Pourquoi un Plan climat ?

Le changement climatique est une réalité scientifique. Il est donc urgent de généraliser, à l’échelle du territoire, la mise en place de politiques adaptées. L’action locale est une réponse à cette problématique et les collectivités territoriales ont un rôle à jouer.

Le climat change, ça urge !

L’effet de serre est l’une des causes les plus connues du réchauffement climatique. Ce phénomène physique est démontré depuis le XIXe siècle mais c’est seulement en 1985 que l’on a pu prouver que la composition de l’atmosphère avait un effet sur le climat.

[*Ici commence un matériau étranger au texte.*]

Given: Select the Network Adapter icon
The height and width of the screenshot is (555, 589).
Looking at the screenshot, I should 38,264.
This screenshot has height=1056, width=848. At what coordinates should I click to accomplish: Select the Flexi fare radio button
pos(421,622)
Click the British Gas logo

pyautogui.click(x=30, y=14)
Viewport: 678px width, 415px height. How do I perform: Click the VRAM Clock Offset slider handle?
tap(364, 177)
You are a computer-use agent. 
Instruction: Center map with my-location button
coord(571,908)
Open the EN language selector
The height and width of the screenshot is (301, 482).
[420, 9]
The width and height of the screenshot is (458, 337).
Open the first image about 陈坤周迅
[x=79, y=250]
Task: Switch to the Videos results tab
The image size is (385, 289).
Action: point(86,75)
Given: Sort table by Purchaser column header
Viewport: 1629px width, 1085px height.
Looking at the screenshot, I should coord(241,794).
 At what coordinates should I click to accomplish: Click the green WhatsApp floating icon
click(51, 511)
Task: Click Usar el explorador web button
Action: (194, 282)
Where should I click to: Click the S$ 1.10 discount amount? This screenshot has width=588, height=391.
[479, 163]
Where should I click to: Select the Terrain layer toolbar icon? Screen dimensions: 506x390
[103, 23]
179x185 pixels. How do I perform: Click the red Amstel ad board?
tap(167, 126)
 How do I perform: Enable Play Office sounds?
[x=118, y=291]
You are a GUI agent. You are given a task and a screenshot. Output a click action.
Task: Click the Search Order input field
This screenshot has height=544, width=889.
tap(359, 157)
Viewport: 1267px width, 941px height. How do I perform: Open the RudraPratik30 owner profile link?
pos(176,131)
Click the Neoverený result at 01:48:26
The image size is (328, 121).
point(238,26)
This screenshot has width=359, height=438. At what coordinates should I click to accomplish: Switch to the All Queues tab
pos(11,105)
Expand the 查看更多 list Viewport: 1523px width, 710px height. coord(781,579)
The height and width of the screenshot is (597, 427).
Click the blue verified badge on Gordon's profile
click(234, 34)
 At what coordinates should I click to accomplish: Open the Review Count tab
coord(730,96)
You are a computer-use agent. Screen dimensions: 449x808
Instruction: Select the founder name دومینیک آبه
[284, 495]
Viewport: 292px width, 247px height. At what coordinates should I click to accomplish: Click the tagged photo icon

Il est désormais établi que, depuis 1960, l’augmentation des gaz à effet de serre (GES) est de 40 %. Cette augmentation est essentiellement due à la consommation de pétrole, gaz ou charbon (ce qu’on appelle les énergies fossiles).

Les données publiées par l’Organisation météorologique mondiale (OMM) confirment l’urgence d’une action climatique. 2015, 2016, 2017 et 2018 ont été les quatre années les plus chaudes jamais enregistrées jusqu’ici. Ainsi, depuis 50 ans, on constate une augmentation des températures de plus 1,4°C sur notre territoire !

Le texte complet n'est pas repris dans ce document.